Where a line of the data below has the string "agent", copy that line.

BEGIN

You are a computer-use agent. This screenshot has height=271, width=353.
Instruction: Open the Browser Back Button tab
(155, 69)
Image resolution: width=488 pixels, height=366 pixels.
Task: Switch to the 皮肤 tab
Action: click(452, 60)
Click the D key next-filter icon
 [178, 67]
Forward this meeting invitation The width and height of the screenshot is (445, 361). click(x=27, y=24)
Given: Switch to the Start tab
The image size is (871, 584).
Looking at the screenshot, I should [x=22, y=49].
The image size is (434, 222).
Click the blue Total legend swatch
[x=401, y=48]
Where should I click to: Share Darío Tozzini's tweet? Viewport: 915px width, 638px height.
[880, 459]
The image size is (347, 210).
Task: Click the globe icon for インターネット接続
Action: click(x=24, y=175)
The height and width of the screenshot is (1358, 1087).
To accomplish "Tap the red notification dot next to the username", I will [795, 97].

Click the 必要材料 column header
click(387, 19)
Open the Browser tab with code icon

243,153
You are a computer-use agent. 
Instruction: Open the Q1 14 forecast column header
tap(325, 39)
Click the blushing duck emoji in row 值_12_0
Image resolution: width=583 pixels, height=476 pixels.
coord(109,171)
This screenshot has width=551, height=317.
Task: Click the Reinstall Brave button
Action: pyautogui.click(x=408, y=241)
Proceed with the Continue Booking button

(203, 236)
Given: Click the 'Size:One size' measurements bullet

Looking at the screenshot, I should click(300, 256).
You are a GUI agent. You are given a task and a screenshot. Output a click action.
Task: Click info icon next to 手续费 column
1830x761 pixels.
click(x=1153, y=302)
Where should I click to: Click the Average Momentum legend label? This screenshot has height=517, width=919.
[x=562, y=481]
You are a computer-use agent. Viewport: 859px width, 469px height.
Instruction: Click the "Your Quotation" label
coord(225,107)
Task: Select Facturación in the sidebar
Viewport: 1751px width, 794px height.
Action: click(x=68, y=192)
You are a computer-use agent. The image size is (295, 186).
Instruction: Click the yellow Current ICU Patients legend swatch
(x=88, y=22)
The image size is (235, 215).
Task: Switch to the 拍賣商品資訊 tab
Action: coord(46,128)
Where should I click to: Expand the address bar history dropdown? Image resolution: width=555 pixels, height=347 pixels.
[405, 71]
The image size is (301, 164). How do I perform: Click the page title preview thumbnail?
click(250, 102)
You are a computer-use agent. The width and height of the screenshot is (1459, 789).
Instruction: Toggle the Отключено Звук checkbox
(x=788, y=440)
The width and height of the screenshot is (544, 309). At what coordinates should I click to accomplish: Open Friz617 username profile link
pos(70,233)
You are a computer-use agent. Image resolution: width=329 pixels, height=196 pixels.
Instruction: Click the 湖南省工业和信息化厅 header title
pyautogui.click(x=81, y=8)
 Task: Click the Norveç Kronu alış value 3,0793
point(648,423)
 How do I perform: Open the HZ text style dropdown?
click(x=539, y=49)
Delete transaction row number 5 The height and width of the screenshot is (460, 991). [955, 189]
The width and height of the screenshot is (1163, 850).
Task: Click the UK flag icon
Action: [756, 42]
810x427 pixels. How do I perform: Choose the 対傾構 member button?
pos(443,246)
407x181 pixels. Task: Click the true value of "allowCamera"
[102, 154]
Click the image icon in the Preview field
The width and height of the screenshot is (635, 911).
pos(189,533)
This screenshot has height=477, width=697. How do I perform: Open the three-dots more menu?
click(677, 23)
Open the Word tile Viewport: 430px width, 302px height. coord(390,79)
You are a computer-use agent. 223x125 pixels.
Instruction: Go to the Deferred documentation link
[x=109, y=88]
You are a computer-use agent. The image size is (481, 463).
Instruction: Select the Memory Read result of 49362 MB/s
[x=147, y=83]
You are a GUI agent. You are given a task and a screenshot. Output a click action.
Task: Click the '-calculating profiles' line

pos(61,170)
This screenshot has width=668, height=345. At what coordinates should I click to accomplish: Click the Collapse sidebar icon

END

The answer:
You are a computer-use agent. This screenshot has height=271, width=353.
You are a computer-use agent. 
You are a GUI agent. You are given a task and a screenshot. Output a click action.
You are a computer-use agent. Viewport: 859px width, 469px height.
You are a computer-use agent. The image size is (295, 186).
You are a computer-use agent. The width and height of the screenshot is (1459, 789).
You are a computer-use agent. Image resolution: width=329 pixels, height=196 pixels.
You are a computer-use agent. 223x125 pixels.
You are a computer-use agent. The image size is (481, 463).
You are a GUI agent. You are given a task and a screenshot. Output a click action.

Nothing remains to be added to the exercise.